El uso de la monitorización continua de la glucosa (MCG) en la diabetes tipo 1 (DT1) ha demostrado reducir algunas complicaciones agudas, mejorar el control glucémico y la satisfacción de uso por parte de los pacientes1–3. Recientemente, aquellos países que han introducido la financiación pública de estos dispositivos de manera masiva han publicado los resultados disponibles en el Reino Unido4, Bélgica5, Suecia6 o Francia7, confirmando en vida real resultados positivos en términos de reducción de HbA1c, ingresos hospitalarios por complicaciones agudas y una mejora en la satisfacción de los pacientes en comparación con la determinación habitual de glucemias capilares.

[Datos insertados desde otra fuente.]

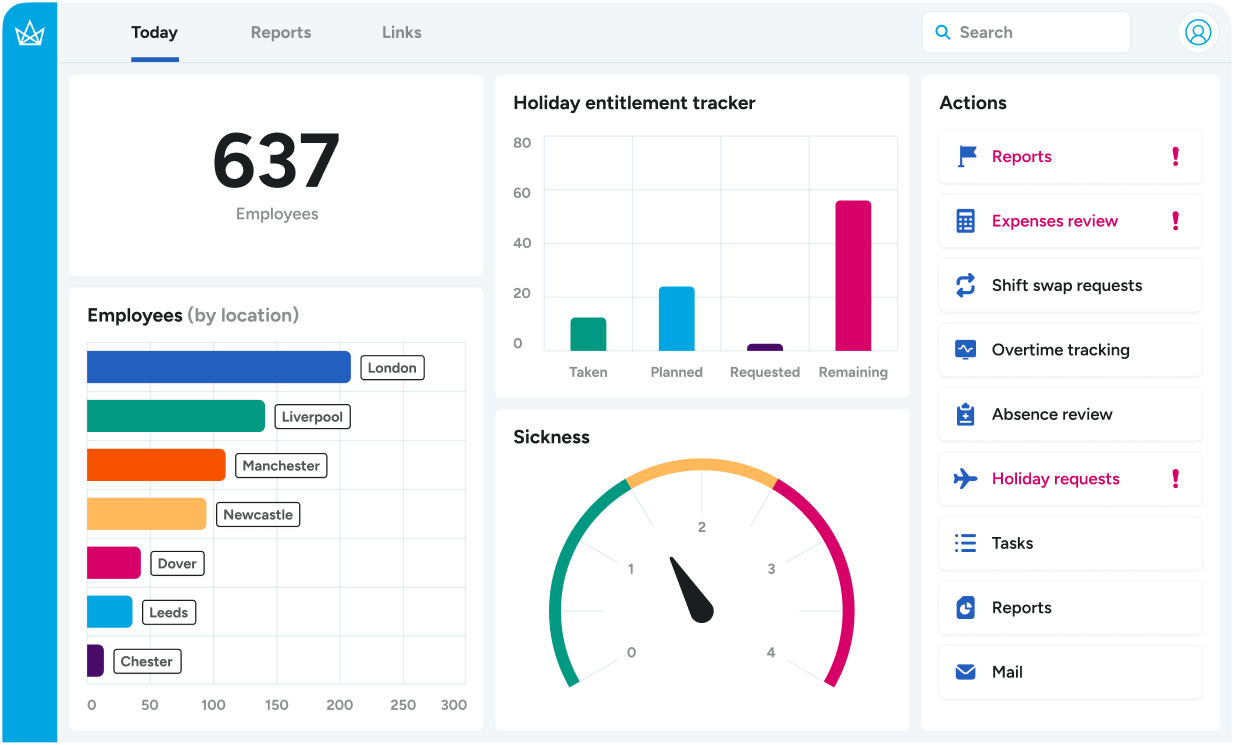Open the user profile avatar icon
This screenshot has height=745, width=1235.
click(x=1197, y=32)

En España, la financiación pública de la MCG se ha abordado de manera diferente dependiendo del ámbito autonómico donde aplicarla. En Cataluña, dicha financiación se estableció en diferentes fases y la última contemplaba la financiación general para todos los pacientes con DT18. El gran número de pacientes que incluía esta última fase de implantación nos llevó a evaluar la viabilidad y efectividad de un algoritmo de decisión (fig. 1) dirigido a la implantación masiva de la MCG en personas con DT1 atendidas en nuestra Unidad de Diabetes en el menor tiempo posible. En nuestro caso, se priorizó el uso del dispositivo de MCG de tipo flash Freestyle Libre9. Un profesional administrativo, con soporte del personal sanitario, contactó con las personas candidatas y las incluyó en el programa según sus competencias digitales. Los nuevos usuarios recibieron información del dispositivo, un teléfono de contacto y un enlace a un seminario formativo web. Los menos familiarizados con la tecnología y con menores competencias digitales recibieron formación presencial en grupos reducidos.

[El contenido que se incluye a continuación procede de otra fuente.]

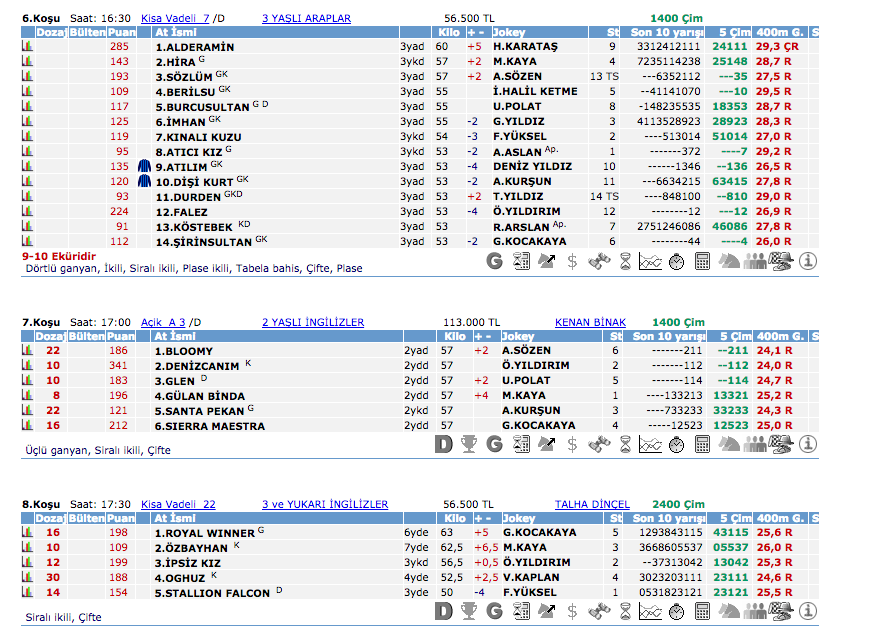Open the info icon for race 6
The image size is (874, 642).
coord(809,262)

En un período de 3 meses y medio, comprendido entre el 1 de marzo y el 15 de junio de 2021, se contactó telefónicamente con 1519 candidatos (52% mujeres, edad media de 43,82±15,29 años, HbA1c media del 7,71%±1,19, 19% usuarios de infusor subcutáneo de insulina). Un total de 1045 pacientes (69%) iniciaron el uso de la MCG financiada, de los cuales 320 (21%) se autofinanciaban el uso de la MCG previamente; 331 personas (22%) rechazaron el uso del dispositivo y no se consiguió contactar con 143 personas (9%). En los seminarios web dirigidos por una enfermera educadora en diabetes, se incluyeron 292 pacientes (29%), mientras que solo 39 (3%) requirieron formación presencial. La mayoría de pacientes que rechazaron el inicio de MCG manifestaron su falta de interés en el uso del dispositivo (45% de los casos) y un 17% de los pacientes prefería tomar una decisión tras la visita con su endocrinólogo habitual. No se registraron complicaciones agudas destacables ni problemas clínicos relevantes. Observamos un discreto incremento del número de consultas sobre el dispositivo (se registraron un total de 190 llamadas y 11 visitas presenciales no planificadas).
Recientemente se ha publicado en esta revista un trabajo en España que demuestra que la incorporación de un programa educativo en formato grupal y telemático sobre el uso de dispositivos de MCG de tipo flash, dentro de las estrategias de implantación de estos sistemas, es una opción efectiva y con beneficios asociados en calidad de vida y miedo a hipoglucemias, implementable en la práctica clínica habitual en pacientes adultos con DT110. Nuestro trabajo añade nueva información al respecto y demuestra que la implantación masiva de la MCG financiada en la población con DT1 en un breve período de tiempo es factible, segura y efectiva mediante el uso de estrategias coordinadas entre profesionales sanitarios y no sanitarios incluyendo visitas presenciales, virtuales y soporte educativo en la web.